Your task> Put the records between the lines holding "You are a computer-use" and "click(x=1303, y=874)", inclusive, into a two-column CSV with the columns instruction and action. Give one row per record, with its text and its answer each in a single quoted field, replace line breaks with spaces, and leave out the pictures.

The input>
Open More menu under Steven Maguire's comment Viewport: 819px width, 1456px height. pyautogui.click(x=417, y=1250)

* * *

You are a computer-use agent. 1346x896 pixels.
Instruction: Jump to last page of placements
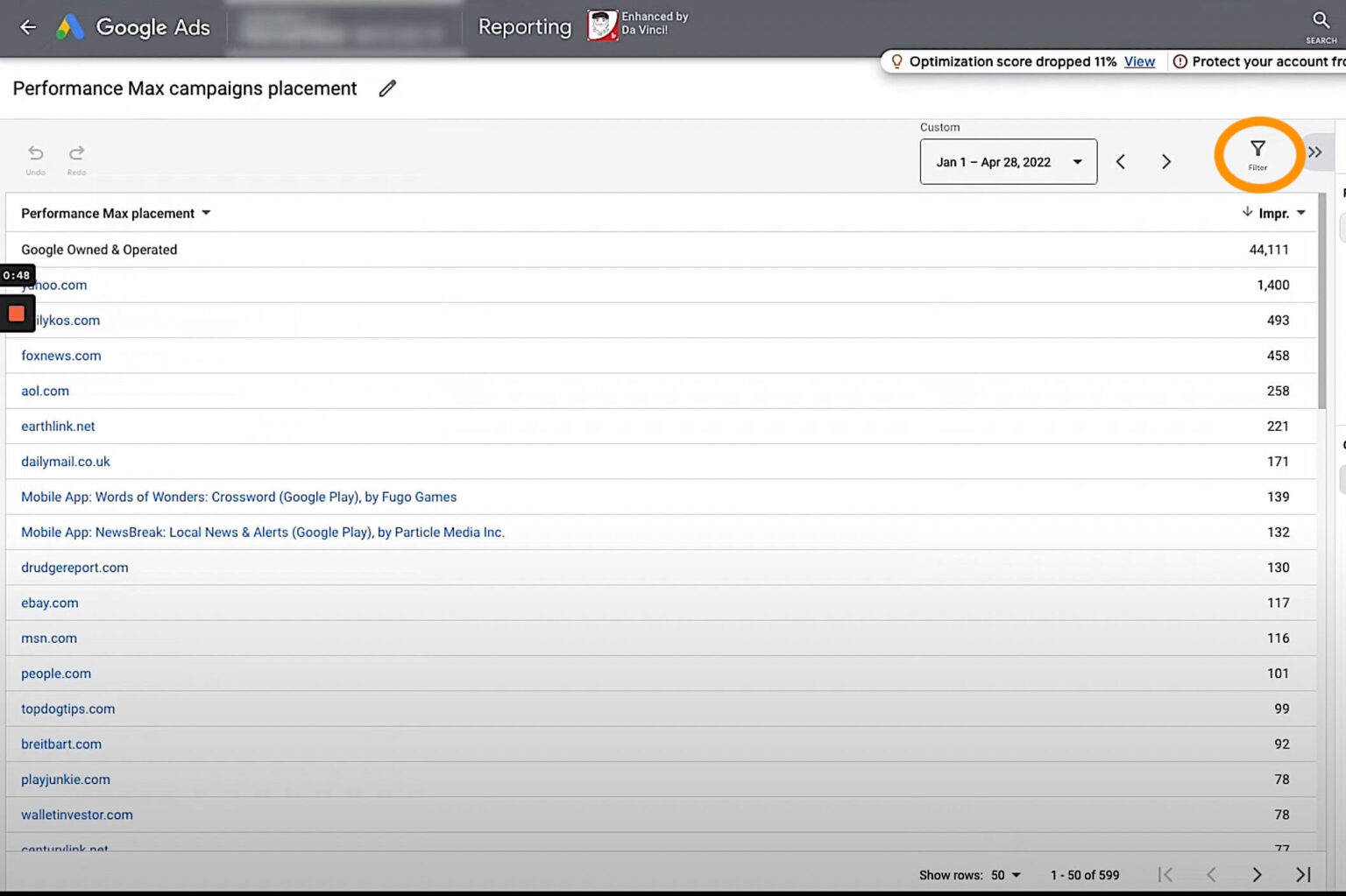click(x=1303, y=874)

==

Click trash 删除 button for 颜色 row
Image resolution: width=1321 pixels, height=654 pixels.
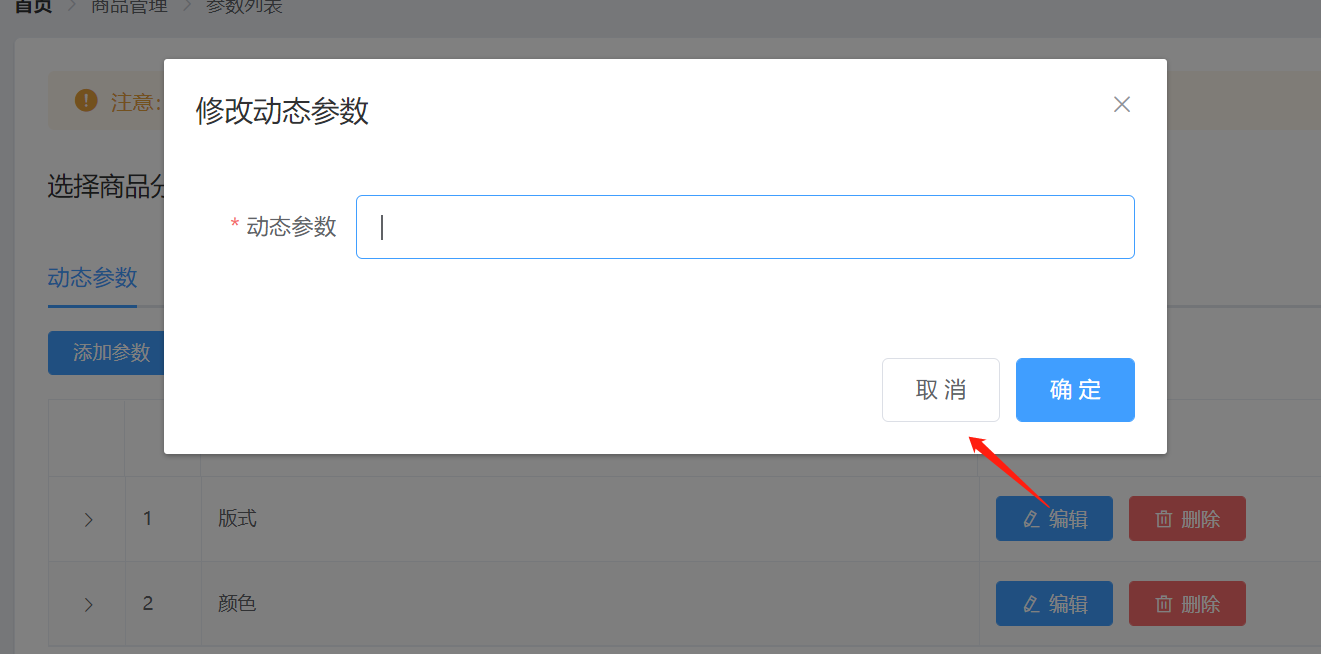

Output>
instruction,action
"You are a computer-use agent. 1346x896 pixels. Instruction: Jump to last page of placements","click(x=1303, y=874)"